Child fitness ruined by lazy summer holidaysPublished on 27-02-2018 05:49PM
Schools are being constantly encouraged to get children moving but parents need to do more in summer holidays to keep activity levels high. Children are far less active during summer holidays than term-time, with fitness gains achieved during the school year wiped out in just six weeks, a major study has found.
The study of 14 schools across the North West tracked 400 children aged eight and nine over a 13 month period. Pupils made steady improvements in their fitness levels through the school year but progress was reversed during lazy summer holidays, in which PE lessons and walks to school were replaced with long days hunched over gadgets.
By the time they reached the end of summer term, pupils were able to run an average of 740 metres during shuttle run tests. But when the same tests were employed in September, the average run was just 605 metres, a drop of 135 metres. Meanwhile tests on the children’s cardio-respiratory fitness showed that 80 per cent of the boost in aerobic capacity gained during the academic year was lost over the summer holidays.
Lead author Dr Steven Mann, research director at health body UK active said: “This research shows for the first time that the UK’s youth inactivity pandemic stems from inactive summer holidays. In years gone by, school summer breaks would be spent being active outdoors building dens and playing games, whereas today’s generation are more likely to be found hunched over screens, watching TV or playing on computers.”

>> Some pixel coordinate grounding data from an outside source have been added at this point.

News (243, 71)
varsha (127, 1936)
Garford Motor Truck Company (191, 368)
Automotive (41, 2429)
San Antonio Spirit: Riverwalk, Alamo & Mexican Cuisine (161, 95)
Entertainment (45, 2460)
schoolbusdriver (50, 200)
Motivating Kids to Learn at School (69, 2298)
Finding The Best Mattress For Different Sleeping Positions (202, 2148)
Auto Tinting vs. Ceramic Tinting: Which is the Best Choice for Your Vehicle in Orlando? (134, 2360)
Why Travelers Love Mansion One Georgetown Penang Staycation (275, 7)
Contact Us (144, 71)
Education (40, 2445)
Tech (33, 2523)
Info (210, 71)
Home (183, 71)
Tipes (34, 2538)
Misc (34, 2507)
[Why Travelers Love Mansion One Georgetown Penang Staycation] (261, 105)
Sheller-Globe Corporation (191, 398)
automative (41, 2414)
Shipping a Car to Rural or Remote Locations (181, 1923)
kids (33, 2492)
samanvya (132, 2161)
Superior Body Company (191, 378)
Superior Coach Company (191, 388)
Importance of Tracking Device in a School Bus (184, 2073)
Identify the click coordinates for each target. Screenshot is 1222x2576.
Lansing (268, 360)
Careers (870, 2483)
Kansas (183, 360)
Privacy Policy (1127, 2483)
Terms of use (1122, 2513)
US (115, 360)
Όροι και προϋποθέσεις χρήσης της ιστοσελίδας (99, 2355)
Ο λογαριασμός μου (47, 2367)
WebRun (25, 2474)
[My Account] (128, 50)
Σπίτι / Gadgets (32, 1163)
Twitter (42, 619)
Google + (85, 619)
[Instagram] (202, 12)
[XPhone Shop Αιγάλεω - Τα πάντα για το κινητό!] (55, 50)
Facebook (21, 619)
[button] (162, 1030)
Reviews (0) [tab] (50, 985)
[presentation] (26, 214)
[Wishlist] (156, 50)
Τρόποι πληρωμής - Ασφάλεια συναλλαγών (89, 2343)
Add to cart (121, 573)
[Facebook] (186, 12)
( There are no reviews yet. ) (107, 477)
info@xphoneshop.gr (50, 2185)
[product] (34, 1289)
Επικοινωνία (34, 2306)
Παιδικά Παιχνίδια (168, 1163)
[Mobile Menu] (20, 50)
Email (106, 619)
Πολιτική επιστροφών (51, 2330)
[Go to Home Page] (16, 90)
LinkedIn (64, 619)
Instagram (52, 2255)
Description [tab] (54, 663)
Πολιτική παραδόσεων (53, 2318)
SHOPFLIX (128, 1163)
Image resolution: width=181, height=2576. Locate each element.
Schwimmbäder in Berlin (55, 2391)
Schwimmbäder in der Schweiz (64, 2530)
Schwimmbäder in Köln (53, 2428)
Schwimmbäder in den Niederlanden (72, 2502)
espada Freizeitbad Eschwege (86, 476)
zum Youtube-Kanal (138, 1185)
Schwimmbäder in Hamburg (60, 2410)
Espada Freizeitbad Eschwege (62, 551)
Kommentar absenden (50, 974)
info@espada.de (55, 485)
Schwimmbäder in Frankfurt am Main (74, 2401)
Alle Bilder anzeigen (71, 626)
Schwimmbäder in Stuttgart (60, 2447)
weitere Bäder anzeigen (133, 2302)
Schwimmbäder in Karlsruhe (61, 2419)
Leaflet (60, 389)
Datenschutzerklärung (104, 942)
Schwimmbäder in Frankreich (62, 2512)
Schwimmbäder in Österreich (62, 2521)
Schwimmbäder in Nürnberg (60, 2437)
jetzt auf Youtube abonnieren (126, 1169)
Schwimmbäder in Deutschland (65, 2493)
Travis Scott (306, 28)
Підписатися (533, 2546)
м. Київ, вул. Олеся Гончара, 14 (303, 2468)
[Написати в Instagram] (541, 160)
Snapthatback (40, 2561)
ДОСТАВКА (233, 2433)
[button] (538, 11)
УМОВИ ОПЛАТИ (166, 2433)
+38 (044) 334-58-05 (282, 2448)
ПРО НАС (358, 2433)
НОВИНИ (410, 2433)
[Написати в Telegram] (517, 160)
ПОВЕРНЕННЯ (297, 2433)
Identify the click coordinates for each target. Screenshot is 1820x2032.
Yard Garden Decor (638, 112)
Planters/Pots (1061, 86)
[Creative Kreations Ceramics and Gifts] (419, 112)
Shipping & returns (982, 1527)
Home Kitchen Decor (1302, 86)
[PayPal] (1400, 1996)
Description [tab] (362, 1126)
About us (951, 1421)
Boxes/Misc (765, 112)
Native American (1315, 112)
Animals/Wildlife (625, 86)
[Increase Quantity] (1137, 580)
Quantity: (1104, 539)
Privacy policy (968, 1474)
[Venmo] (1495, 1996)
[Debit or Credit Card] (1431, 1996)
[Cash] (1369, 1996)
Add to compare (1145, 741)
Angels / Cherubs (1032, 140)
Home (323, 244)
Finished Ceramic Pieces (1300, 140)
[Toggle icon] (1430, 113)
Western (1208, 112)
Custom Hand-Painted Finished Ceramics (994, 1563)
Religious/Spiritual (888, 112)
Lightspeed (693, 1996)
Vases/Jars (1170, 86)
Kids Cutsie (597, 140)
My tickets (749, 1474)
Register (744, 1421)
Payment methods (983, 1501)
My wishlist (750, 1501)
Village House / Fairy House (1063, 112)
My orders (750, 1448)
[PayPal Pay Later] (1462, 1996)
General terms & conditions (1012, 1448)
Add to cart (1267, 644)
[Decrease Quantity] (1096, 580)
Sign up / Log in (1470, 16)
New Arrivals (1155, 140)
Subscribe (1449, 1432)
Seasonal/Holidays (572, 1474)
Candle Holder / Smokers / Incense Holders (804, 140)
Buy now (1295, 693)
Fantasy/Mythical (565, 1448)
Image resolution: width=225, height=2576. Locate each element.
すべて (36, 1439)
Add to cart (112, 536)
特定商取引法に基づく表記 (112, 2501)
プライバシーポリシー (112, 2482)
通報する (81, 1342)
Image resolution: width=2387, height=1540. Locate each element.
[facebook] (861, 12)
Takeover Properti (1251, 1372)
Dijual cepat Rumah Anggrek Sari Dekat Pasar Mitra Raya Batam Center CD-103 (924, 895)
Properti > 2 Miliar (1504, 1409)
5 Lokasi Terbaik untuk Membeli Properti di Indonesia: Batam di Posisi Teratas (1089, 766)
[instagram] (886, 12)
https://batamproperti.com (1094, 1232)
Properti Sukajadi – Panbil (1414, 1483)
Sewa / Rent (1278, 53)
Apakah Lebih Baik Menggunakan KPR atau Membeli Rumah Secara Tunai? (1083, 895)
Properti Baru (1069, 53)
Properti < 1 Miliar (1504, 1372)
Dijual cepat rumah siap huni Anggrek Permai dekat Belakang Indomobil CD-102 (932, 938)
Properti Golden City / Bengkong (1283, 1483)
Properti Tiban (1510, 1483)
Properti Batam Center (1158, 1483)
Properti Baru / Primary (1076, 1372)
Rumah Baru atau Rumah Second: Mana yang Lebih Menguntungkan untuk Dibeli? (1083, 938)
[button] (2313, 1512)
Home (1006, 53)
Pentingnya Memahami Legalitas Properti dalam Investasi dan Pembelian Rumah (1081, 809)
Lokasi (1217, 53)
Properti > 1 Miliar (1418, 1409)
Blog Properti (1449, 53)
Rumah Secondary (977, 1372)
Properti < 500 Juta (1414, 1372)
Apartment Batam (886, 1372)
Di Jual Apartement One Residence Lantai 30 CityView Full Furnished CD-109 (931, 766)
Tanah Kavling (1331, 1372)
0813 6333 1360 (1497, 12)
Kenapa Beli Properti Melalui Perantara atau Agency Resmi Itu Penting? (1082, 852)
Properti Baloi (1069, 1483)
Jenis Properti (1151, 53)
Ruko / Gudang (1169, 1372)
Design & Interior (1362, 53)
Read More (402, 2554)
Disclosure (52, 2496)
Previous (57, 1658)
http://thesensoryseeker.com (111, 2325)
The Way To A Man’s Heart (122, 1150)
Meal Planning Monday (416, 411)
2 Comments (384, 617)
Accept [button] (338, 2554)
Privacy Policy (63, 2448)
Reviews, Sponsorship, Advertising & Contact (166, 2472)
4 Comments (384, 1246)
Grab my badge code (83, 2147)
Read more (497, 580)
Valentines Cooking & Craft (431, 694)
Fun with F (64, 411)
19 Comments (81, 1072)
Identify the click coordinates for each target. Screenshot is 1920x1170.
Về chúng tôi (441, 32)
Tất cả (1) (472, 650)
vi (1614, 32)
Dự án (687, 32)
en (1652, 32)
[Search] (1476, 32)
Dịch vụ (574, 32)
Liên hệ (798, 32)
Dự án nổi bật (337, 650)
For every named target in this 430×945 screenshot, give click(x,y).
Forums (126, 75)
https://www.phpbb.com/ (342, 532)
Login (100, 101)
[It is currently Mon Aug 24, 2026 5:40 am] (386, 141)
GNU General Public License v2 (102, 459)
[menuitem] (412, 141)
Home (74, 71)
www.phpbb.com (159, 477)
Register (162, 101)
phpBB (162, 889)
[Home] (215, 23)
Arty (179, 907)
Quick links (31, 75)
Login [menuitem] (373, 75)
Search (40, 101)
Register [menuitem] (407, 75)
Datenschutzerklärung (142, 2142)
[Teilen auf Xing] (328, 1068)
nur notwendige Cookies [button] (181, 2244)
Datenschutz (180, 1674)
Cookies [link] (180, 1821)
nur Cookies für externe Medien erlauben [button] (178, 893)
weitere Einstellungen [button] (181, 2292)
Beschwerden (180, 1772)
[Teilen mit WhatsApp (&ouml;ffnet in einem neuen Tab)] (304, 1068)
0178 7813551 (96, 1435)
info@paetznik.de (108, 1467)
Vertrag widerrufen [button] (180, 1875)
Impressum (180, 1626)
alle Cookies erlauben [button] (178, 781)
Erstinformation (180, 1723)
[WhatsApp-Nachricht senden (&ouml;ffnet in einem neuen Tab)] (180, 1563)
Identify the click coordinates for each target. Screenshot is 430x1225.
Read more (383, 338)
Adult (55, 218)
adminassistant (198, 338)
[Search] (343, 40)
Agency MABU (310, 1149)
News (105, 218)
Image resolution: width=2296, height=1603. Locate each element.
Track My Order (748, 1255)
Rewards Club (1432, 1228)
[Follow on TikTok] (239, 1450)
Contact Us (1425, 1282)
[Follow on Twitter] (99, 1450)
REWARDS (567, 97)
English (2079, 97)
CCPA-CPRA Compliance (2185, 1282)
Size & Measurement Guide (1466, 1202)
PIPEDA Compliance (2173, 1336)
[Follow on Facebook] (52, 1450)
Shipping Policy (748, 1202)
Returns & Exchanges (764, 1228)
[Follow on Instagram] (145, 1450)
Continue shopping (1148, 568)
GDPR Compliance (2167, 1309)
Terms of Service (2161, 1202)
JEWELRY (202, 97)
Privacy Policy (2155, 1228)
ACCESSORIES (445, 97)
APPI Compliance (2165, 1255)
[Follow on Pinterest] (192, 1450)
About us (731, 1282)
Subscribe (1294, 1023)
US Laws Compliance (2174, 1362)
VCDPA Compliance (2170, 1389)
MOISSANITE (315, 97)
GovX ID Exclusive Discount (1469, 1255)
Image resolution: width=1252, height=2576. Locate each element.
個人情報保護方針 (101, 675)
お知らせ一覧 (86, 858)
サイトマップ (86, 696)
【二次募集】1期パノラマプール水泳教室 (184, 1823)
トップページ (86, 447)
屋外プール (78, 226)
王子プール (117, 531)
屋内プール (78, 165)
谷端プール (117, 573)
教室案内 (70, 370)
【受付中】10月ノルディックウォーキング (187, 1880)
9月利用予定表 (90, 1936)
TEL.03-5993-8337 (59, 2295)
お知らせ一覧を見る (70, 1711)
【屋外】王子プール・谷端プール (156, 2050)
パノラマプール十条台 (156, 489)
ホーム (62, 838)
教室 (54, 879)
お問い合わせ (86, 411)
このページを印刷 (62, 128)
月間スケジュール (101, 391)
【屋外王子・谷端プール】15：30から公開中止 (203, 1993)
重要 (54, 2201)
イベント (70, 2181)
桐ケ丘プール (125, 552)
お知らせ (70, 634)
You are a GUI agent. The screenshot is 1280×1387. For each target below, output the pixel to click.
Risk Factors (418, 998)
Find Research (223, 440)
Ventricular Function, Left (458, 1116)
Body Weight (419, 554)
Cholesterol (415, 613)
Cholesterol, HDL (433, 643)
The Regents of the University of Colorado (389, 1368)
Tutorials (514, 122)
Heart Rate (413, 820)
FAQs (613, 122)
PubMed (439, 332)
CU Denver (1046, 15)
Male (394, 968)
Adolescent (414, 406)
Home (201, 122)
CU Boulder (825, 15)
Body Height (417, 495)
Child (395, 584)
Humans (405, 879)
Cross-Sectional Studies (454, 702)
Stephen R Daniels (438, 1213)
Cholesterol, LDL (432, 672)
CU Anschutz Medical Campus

The health body urged parents to try to make sure their children spent more time outdoors, especially with games and sports for at least 60 minutes a day.. Physical activity at any age significantly reduces the risk of conditions such as heart disease, cancer and diabetes, which makes it all the more vital that we instil it into our daily lives from the cradle to the grave. Thankfully there are a great many activity camps and sports clubs across Wirral that provide a huge range of sports and physical activities over the summer.
Staying fit needn’t cost a penny though as just getting outside and playing, riding or walking will work wonders for achieving your summer fitness challenge. Schools across the UK are being encouraged to adopt a very simple scheme which means every pupil runs or walks a mile each day. Under this low cost initiative, children are told to drop their pencils, and head out for 15 minutes’ exercise, dressed as they are. The idea, which began in Scotland, four years ago, has now spread to more than 600 schools.
The head teacher who came up with the Daily Mile said the introduction of daily exercise had led to significant changes in the fitness levels of pupils, and boosted concentration levels. She urged schools to sign up for the no-cost scheme and asked the Government to make it policy across the UK. “There’s no training, no cost and no faffing. This is as simple as ‘pencils down, let’s go,’ she said. Walking, jogging or running a mile a day is a fun and easy way to get children more active, and it doesn't take big budgets or specialist equipment to do it.
Find what works best for you.
Not everybody is going to feel comfortable staying fit by doing the same things and that’s okay. The best way to get motivated to stay fit is by finding the activity that you or your children enjoy most. Whether that means playing football, rounders, hopscotch or going for a run, taking a swim or doing some yoga, there are plenty of ways to get their 60 minutes exercise a day so they can return to school fighting fit and raring to go!